Dazu darf ich noch nichts sagen. Was sich aber sagen lässt: Die Prämien sind nichts anderes als ein Abbild der Gesundheitskosten. Und diese steigen vorläufig ungebremst ...
Ein Vorschlag, um die Kosten zu senken, wären einkommensabhängige Prämien.
Das haben wir in der Schweiz auf gewisse Weise schon. Aktuell erhalten 28 Prozent der Bevölkerung eine Prämienverbilligung, in manchen Kantonen mehr als jeder Dritte. Diese wird aus Steuern finanziert.
Welche Massnahme zur Kostensenkung im Gesundheitssystem fändest du gut?
Im Zusammenhang von Kostensenkungen ebenfalls diskutiert: Die Einheitskasse.
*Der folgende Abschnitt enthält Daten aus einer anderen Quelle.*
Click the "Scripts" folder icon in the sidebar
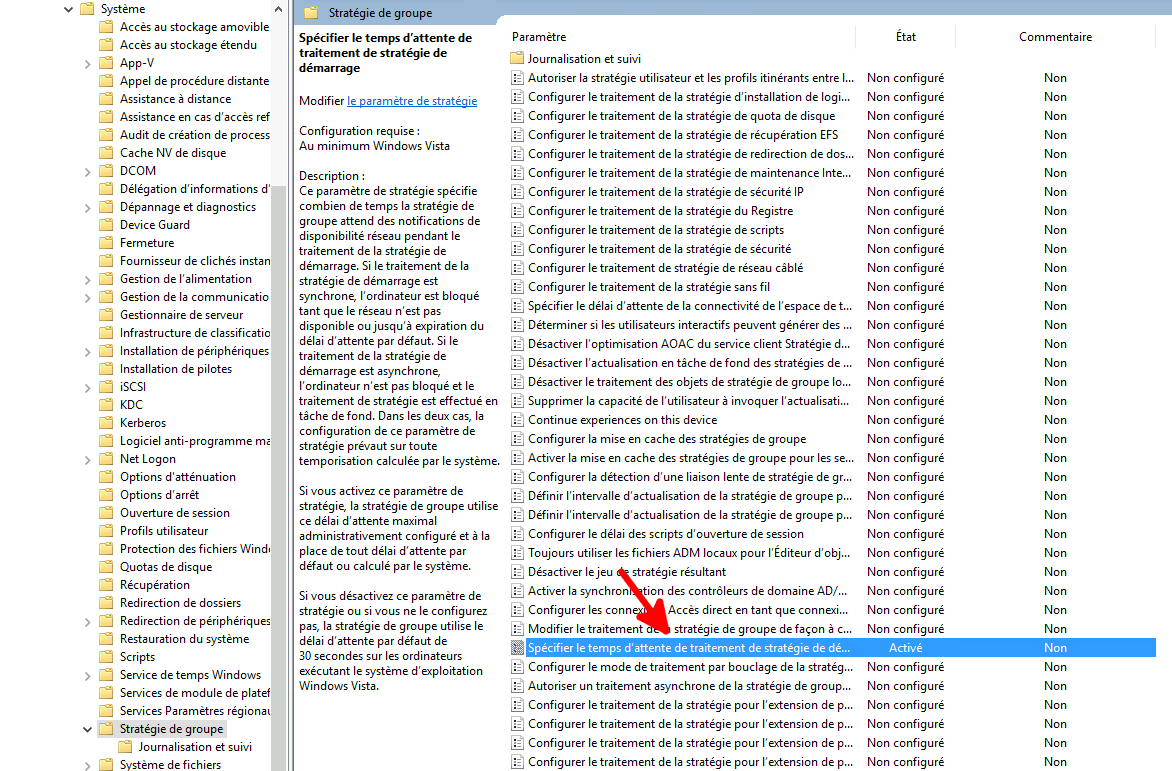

Müssten Sie dann um Ihren Job fürchten?
Mit meinem Job hat das nichts zu tun. 95 Prozent der Kosten im Gesundheitssystem sind Gesundheitskosten, nur fünf Prozent sind Betriebskosten. Damit würden Sie das Problem nicht an der Wurzel packen. Wir müssen jetzt Reformen umsetzen, die einen echten Einfluss haben, wie zum Beispiel die zur einheitlichen Finanzierung von ambulanten und stationären Leistungen.
Warum befürworten Sie die Reform?
Ich bin überzeugt: Das ist die Reform der letzten Jahrzehnte. Der Trend geht richtigerweise hin zu mehr Ambulantisierung und einer Stärkung der ärztlichen Netzwerke. Bisher werden Fehlanreize dadurch gesetzt, dass sich die Kantone an Spital-, aber nicht an ambulanten Behandlungskosten beteiligen. Für das Gesundheitssystem ist das zwar günstiger, es belastet aber den Prämienzahler zu stark. Wenn die Vorlage in Kraft tritt, könnten grosse Einsparungen realisiert werden, die von 400 Millionen bis in die Milliarden Franken gehen könnten.
Ein ganz aktueller Kostentreiber ist die Abnehmspritze «Wegovy». Was für Kosten fallen da an?
Der Zugang zu neuen, innovativen Behandlungsmöglichkeiten ist selbstverständlich begrüssenswert, hat aber seinen Preis. Derzeit fallen über 20 Prozent aller Kostengutsprache-Gesuche für Medikamente auf diese Abnehmspritze. Für die CSS dürften in diesem Zusammenhang im laufenden Jahr Kosten von rund 35 Millionen Franken entstehen.
Viele Schweizer befürworten eine Prämienverbilligung für Personen mit gesundheitsbewusstem Verhalten – können wir bald damit rechnen?
Bei den Zusatzversicherungen haben wir diese Anreize schon: Die CSS tut dies beispielsweise auf unserer Active-365-Plattform. Die Versicherten werden belohnt, wenn sie sich gesundheitsbewusst verhalten. Ganz grundsätzlich finde ich, dass wir beim Thema Prävention in unserem Gesundheitssystem grossen Nachholbedarf haben. Da bräuchten wir definitiv einen Paradigmenwechsel.